UK’s Gordon Brown gets industrialised countries to agree to freeze repayments.
London: UK finance minister Gordon Brown had full support from other major industrialised nations to freeze debt repayments immediately from countries affected by the Indian Ocean tsunami, he said yesterday.
The deal between members of the Group of Seven (G7) will be announced at a creditors’ meeting next week as Brown sets off on a week-long trip to Kenya, Tanzania, Mozambique and South Africa.
Both Brown and Prime Minister Tony Blair aim to put development high on the agenda as Britain holds the presidency of the Group of Eight (G8) – the G7 plus Russia – this year.
But the attention on the tsunami nations, where about 145 000 people have died, threatens to challenge the stated focus on Africa.
Asian countries affected have roughly $272 billion (R1.55 trillion) in external debt, with Indonesia owing $48 billion to the Paris Club group of creditors, which could generate more than $3 billion in repayments this year.
Britain has said it is eager to tackle Africa’s economic woes and wants its allies in the G8 to agree to multilateral debt relief, set a timetable for raising development aid to 0.7 percent of national income and sign up to a scheme to double aid to poor countries.
Brown also renewed a broad call to liberalise trade for the benefit of poor nations as well as making a renewed bid for a so-called international finance facility, which would leverage existing aid budgets in the capital markets to raise more funds.
“We need to not only do all we can to aid the reconstruction of those countries devastated by the Asian tsunami, but we must make a wider offer as bold as the offer that was made in the Marshall Plan of the 1940s,” Brown said in Edinburgh.

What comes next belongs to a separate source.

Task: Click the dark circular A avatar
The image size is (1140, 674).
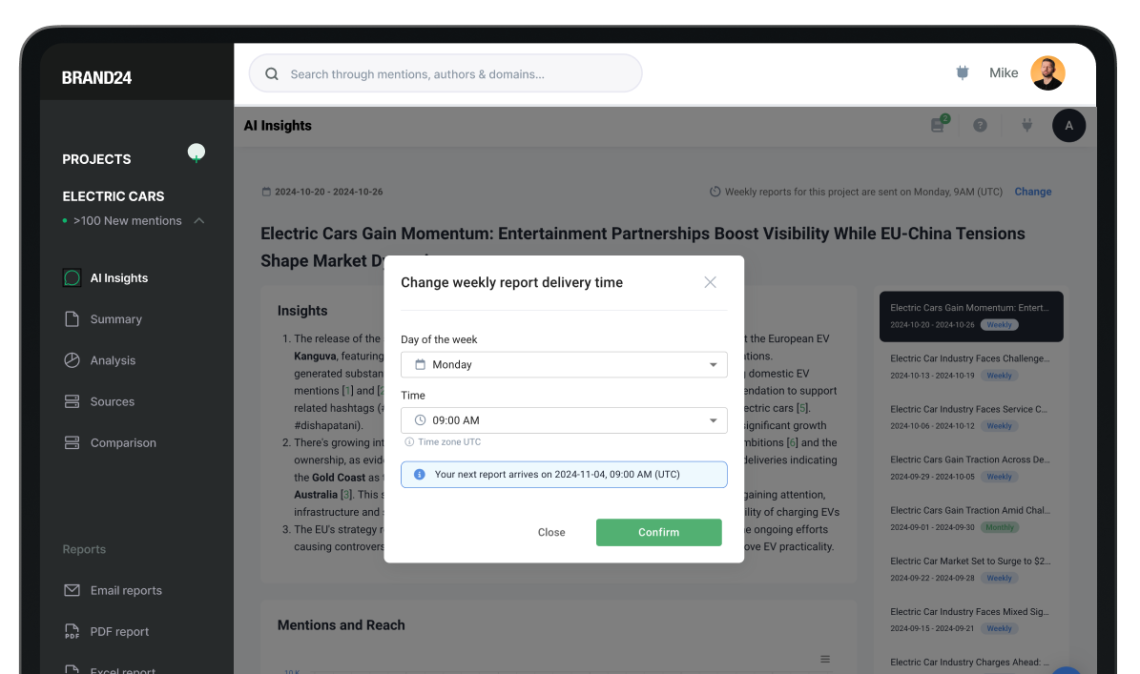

In 1948, US secretary of state George Marshall launched a broad initiative to rebuild Europe’s economy and social fabric from the ruins of World War 2, to which the US pledged 1 percent of national income a year.

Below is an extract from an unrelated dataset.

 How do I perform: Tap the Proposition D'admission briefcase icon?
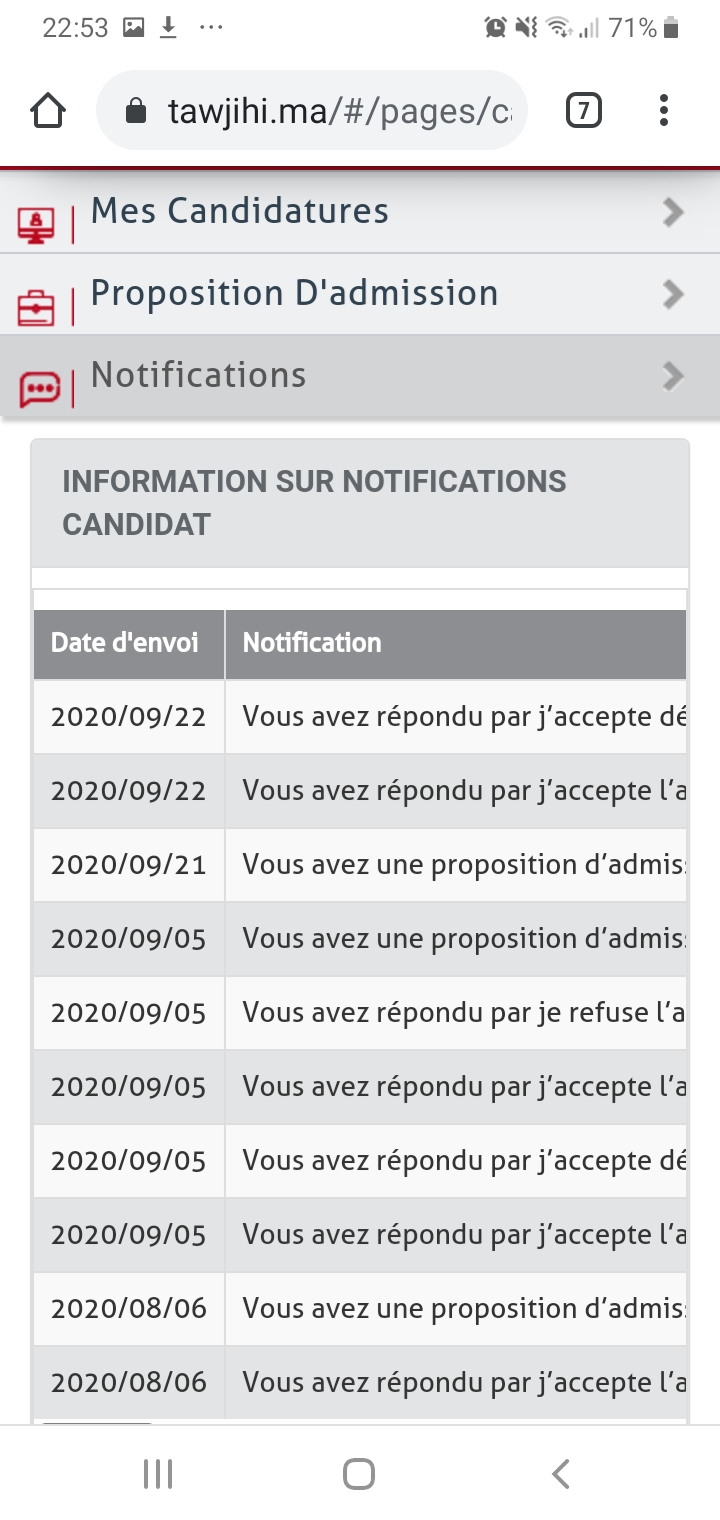point(37,307)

Brown called for a similar “new deal” between rich and poor nations ahead of the G7 finance ministers’ meeting in London next month.
The concerted move by the creditor nations to help south Asia could bring debt relief or write-offs to the poorest nations, mainly in Africa, to centre stage.
Brown proposed that in 2005 the richest countries match 100 percent bilateral relief and offer 100 percent multilateral relief on the $80 billion of debt the poorest countries owe to the International Monetary Fund, the World Bank and the African Development Bank.
His speech, however, was overshadowed by Blair’s monthly press conference, which had been brought forward by two hours.
There was speculation that Blair, who was criticised for not cutting short his holiday to address the tsunami disaster, was attempting to wrest back control of the issue.
Brown sought to play down concerns, as did Blair, who supported Brown’s Africa agenda.
Blair said: “The tragedy of the tsunami was through the force of nature. The tragedy of Africa is through the failure of man. There is the equivalent of a man-made, preventable tsunami every week in Africa.”
Governments so far have pledged $3.7 billion in tsunami aid and corporations and individuals have promised another $630 million.